Source ▸
-- Start --

Empirical research yields mixed results regarding the long-term relationship between emissions and renewable energies. For example, Appiah et al. (2019), Bekhet and Othman (2018), Cherni and Essaber Jouini (2017), and Dogan and Ozturk (2017) find that renewable energies have a negative elasticity with respect to CO2 emissions. In contrast, Amri (2017), Ben Jebli and Ben Youssef (2017), and Bulut (2017) estimated a positive elasticity, suggesting that the consumption of clean energies does not contribute to the reduction of CO2 emissions in the long term.

In light of the above, when seeking to understand the Mexican case, the long-term relationship between GHG emissions and the consumption of clean or renewable energies needs to be estimated, as well as their potential impact on emissions reduction. However, the research differentiates prospective scenarios of potential reduction of CO2 and other GHG emissions, according to various criteria, such as; using different types of renewable energies (Alemán-Nava et al., 2014); considering policies in the energy sector in relation to governments’ financial limitations (Bauer and Quintanilla, 2000), and; cost optimization models that evaluate alternatives between carbon pricing and the application of a carbon tax with an emissions trading scheme (Barragán-Beaud et al., 2018). These are partial equilibrium models that assess different sectors from a bottom-up perspective, one requiring the calibration of certain parameters.

This article sets out to estimate a cointegration relationship between GHG emissions, the level of Gross Domestic Product (GDP), and the consumption of renewable and fossil fuel energies, in order to quantify the long-term impact and verify whether these can contribute to reducing GHG emissions. If so, this would suggest that developing clean energies could have environmental, economic, and competitiveness co-benefits in the Mexican economy. The long-term elasticities estimated by the cointegration equation could be used as a simpler policy instrument to establish short- and long-term goals.

-- End --

Data extract ▸
-- Start --

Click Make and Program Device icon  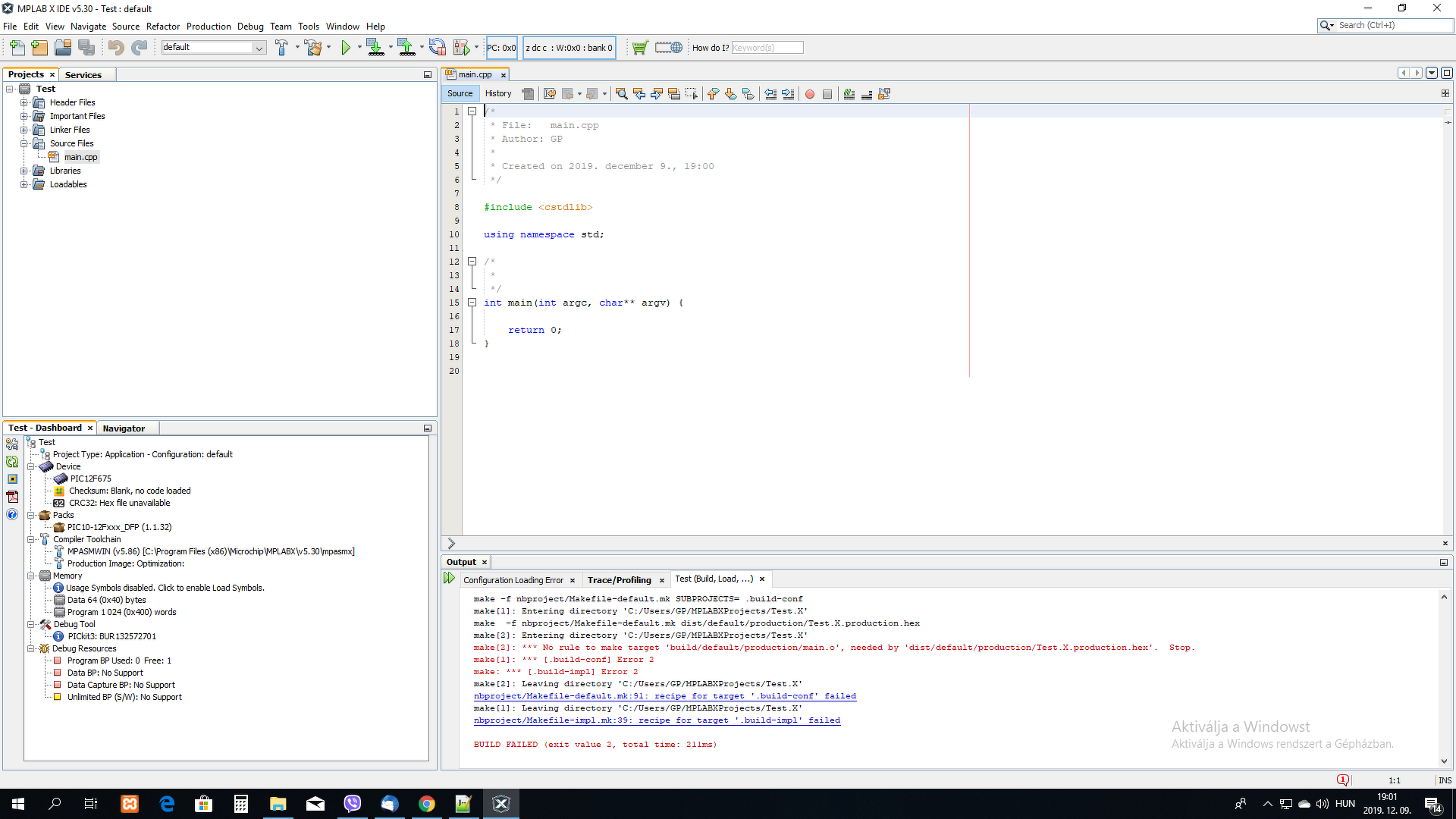pos(375,48)
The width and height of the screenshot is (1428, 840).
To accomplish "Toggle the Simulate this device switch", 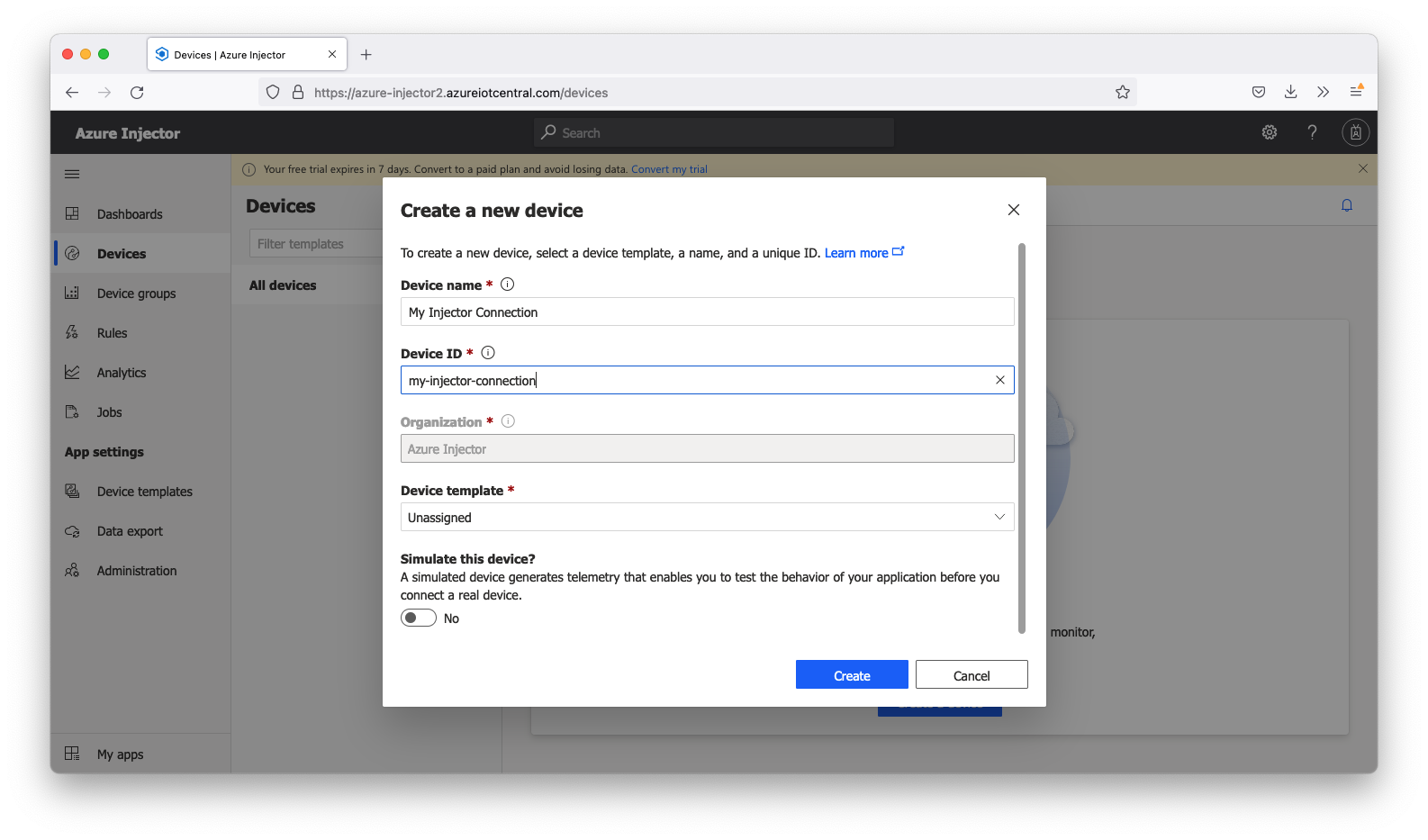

-- End --

Directives ▸
• 1. Write out the passage on emissions and renewable energy from "This article sets" to "and long-term goals.".
• 2. Condense the paragraph of the emissions passage that begins "This article sets out" into a bulleted list that keeps its main facts.
The data shown alongside the passage on emissions are separate material and have no connection to it.

Responses per task ▸
• 1.
This article sets out to estimate a cointegration relationship between GHG emissions, the level of Gross Domestic Product (GDP), and the consumption of renewable and fossil fuel energies, in order to quantify the long-term impact and verify whether these can contribute to reducing GHG emissions. If so, this would suggest that developing clean energies could have environmental, economic, and competitiveness co-benefits in the Mexican economy. The long-term elasticities estimated by the cointegration equation could be used as a simpler policy instrument to establish short- and long-term goals.

• 2.
- Aim: estimate a cointegration relationship between GHG emissions, GDP, and the consumption of renewable and fossil fuel energies.
- Purpose: quantify the long-term impact and verify whether these can help reduce GHG emissions.
- Implication if they can: developing clean energies could bring environmental, economic, and competitiveness co-benefits to the Mexican economy.
- Use: the estimated long-term elasticities could serve as a simpler policy instrument for setting short- and long-term goals.